Written request
Rewrite the rows below as a numbered list, skipping any blank lines. Leave the pictures out.

Rows about locating elements on screens
— Begin —

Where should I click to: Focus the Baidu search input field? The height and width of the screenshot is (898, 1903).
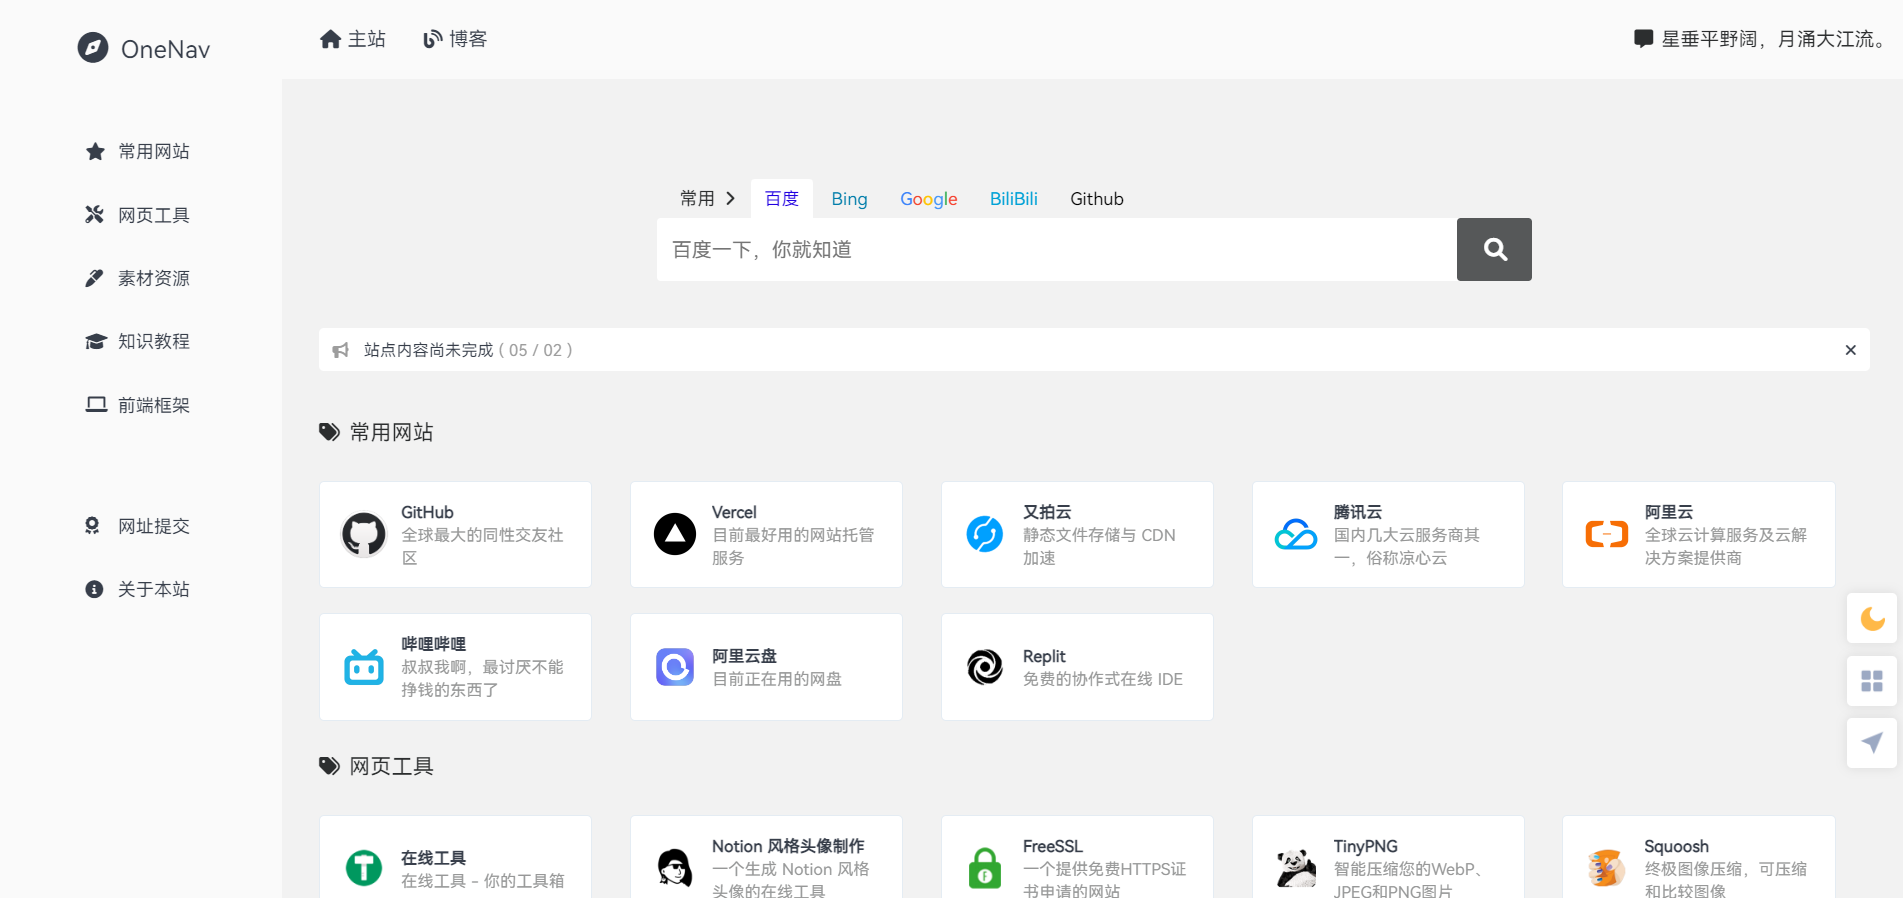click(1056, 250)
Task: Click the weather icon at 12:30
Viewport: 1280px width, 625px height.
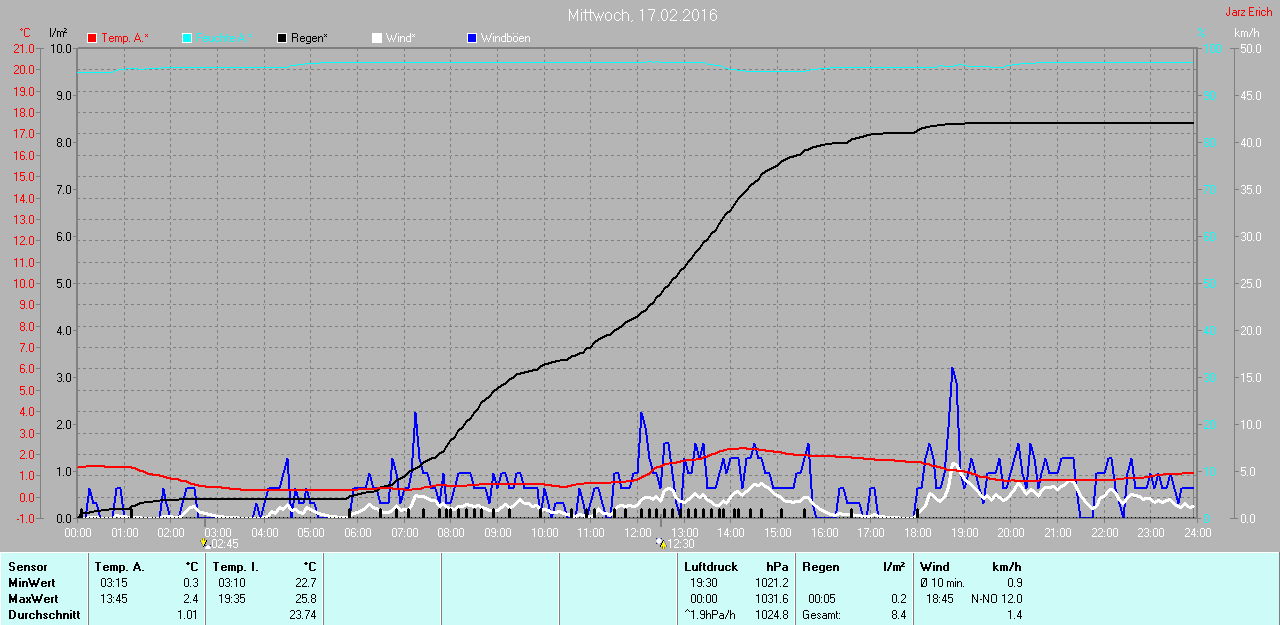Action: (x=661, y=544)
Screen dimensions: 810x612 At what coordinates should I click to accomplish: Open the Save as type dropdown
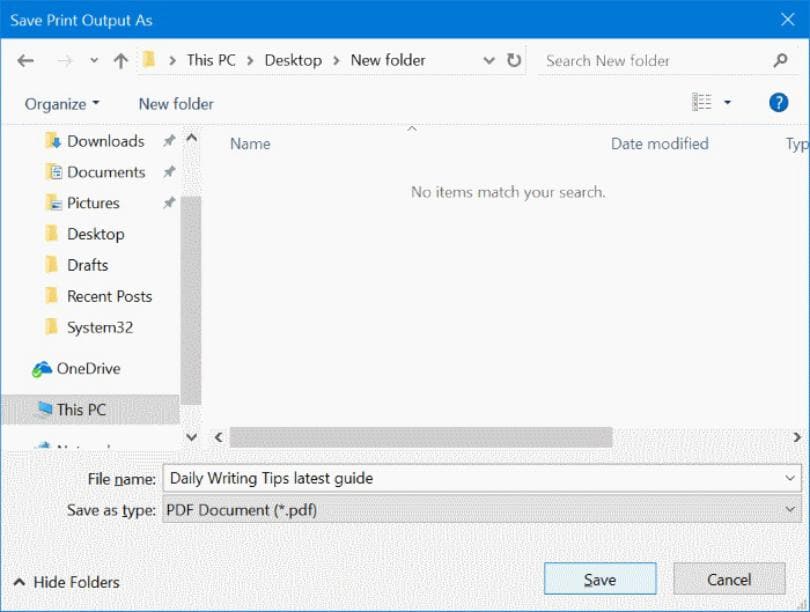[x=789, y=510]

— End —

Output for this exercise
1. Where should I click to: Focus the Baidu search input field? The height and width of the screenshot is (898, 1903).
2. click(1056, 250)
3. Task: Click the weather icon at 12:30
4. Viewport: 1280px width, 625px height.
5. Action: (x=661, y=544)
6. Screen dimensions: 810x612 At what coordinates should I click to accomplish: Open the Save as type dropdown
7. [x=789, y=510]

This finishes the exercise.